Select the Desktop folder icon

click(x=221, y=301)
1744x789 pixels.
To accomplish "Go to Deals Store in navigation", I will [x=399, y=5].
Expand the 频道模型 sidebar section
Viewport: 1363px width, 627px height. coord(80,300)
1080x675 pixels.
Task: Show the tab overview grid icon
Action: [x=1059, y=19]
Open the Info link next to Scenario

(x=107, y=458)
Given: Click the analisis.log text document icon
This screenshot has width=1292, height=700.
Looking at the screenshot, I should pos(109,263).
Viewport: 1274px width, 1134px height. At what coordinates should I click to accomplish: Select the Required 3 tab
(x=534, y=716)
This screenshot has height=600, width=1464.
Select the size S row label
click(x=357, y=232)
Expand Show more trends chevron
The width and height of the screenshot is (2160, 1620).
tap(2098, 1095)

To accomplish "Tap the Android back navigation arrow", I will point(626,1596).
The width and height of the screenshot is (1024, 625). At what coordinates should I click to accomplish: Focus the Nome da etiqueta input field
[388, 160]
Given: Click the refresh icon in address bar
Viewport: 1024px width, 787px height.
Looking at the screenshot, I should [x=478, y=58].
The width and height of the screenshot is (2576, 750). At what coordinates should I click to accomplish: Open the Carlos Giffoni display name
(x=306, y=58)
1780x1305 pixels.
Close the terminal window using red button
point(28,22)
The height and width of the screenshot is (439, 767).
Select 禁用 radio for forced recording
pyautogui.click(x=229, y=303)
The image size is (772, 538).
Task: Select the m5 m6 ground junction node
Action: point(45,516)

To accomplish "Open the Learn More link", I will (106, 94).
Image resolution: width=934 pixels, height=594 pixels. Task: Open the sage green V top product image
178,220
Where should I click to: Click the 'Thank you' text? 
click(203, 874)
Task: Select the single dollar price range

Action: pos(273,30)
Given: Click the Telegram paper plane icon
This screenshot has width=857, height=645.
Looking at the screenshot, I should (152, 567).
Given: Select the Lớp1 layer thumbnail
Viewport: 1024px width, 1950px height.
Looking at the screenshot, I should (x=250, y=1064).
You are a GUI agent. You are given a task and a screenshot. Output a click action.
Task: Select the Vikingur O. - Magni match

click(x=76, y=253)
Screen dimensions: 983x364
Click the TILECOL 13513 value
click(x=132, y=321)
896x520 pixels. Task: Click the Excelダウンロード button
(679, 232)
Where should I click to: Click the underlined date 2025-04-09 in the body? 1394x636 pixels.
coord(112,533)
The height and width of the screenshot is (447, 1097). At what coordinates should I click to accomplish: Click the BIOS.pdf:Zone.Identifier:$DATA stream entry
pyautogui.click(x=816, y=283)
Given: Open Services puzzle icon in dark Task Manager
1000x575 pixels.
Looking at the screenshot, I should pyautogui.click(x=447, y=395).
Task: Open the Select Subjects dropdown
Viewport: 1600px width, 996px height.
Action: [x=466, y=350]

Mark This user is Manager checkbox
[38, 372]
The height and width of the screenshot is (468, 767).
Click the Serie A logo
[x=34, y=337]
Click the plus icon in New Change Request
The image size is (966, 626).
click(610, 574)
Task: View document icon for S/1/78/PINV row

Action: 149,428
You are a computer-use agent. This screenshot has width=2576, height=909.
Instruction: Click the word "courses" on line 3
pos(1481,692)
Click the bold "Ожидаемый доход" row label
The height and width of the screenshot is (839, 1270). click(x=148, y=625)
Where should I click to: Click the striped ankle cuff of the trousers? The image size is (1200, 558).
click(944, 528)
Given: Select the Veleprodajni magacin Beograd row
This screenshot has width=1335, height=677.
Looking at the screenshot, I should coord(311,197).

=== Brief ===
Every entry needs to be copied again exactly.

=== Response ===
Select the Desktop folder icon

click(x=221, y=301)
1744x789 pixels.
To accomplish "Go to Deals Store in navigation", I will [x=399, y=5].
Expand the 频道模型 sidebar section
Viewport: 1363px width, 627px height. coord(80,300)
1080x675 pixels.
Task: Show the tab overview grid icon
Action: [x=1059, y=19]
Open the Info link next to Scenario

(x=107, y=458)
Given: Click the analisis.log text document icon
This screenshot has width=1292, height=700.
Looking at the screenshot, I should pos(109,263).
Viewport: 1274px width, 1134px height. At what coordinates should I click to accomplish: Select the Required 3 tab
(x=534, y=716)
This screenshot has height=600, width=1464.
Select the size S row label
click(x=357, y=232)
Expand Show more trends chevron
The width and height of the screenshot is (2160, 1620).
tap(2098, 1095)

To accomplish "Tap the Android back navigation arrow", I will point(626,1596).
The width and height of the screenshot is (1024, 625). At what coordinates should I click to accomplish: Focus the Nome da etiqueta input field
[388, 160]
Given: Click the refresh icon in address bar
Viewport: 1024px width, 787px height.
Looking at the screenshot, I should [x=478, y=58].
The width and height of the screenshot is (2576, 750). At what coordinates should I click to accomplish: Open the Carlos Giffoni display name
(x=306, y=58)
1780x1305 pixels.
Close the terminal window using red button
point(28,22)
The height and width of the screenshot is (439, 767).
Select 禁用 radio for forced recording
pyautogui.click(x=229, y=303)
The image size is (772, 538).
Task: Select the m5 m6 ground junction node
Action: point(45,516)

To accomplish "Open the Learn More link", I will (106, 94).
Image resolution: width=934 pixels, height=594 pixels. Task: Open the sage green V top product image
178,220
Where should I click to: Click the 'Thank you' text? 
click(203, 874)
Task: Select the single dollar price range

Action: pos(273,30)
Given: Click the Telegram paper plane icon
This screenshot has width=857, height=645.
Looking at the screenshot, I should (152, 567).
Given: Select the Lớp1 layer thumbnail
Viewport: 1024px width, 1950px height.
Looking at the screenshot, I should (x=250, y=1064).
You are a GUI agent. You are given a task and a screenshot. Output a click action.
Task: Select the Vikingur O. - Magni match

click(x=76, y=253)
Screen dimensions: 983x364
Click the TILECOL 13513 value
click(x=132, y=321)
896x520 pixels. Task: Click the Excelダウンロード button
(679, 232)
Where should I click to: Click the underlined date 2025-04-09 in the body? 1394x636 pixels.
coord(112,533)
The height and width of the screenshot is (447, 1097). At what coordinates should I click to accomplish: Click the BIOS.pdf:Zone.Identifier:$DATA stream entry
pyautogui.click(x=816, y=283)
Given: Open Services puzzle icon in dark Task Manager
1000x575 pixels.
Looking at the screenshot, I should pyautogui.click(x=447, y=395).
Task: Open the Select Subjects dropdown
Viewport: 1600px width, 996px height.
Action: [x=466, y=350]

Mark This user is Manager checkbox
[38, 372]
The height and width of the screenshot is (468, 767).
Click the Serie A logo
[x=34, y=337]
Click the plus icon in New Change Request
The image size is (966, 626).
click(610, 574)
Task: View document icon for S/1/78/PINV row

Action: 149,428
You are a computer-use agent. This screenshot has width=2576, height=909.
Instruction: Click the word "courses" on line 3
pos(1481,692)
Click the bold "Ожидаемый доход" row label
The height and width of the screenshot is (839, 1270). click(x=148, y=625)
Where should I click to: Click the striped ankle cuff of the trousers? The image size is (1200, 558).
click(944, 528)
Given: Select the Veleprodajni magacin Beograd row
This screenshot has width=1335, height=677.
Looking at the screenshot, I should coord(311,197).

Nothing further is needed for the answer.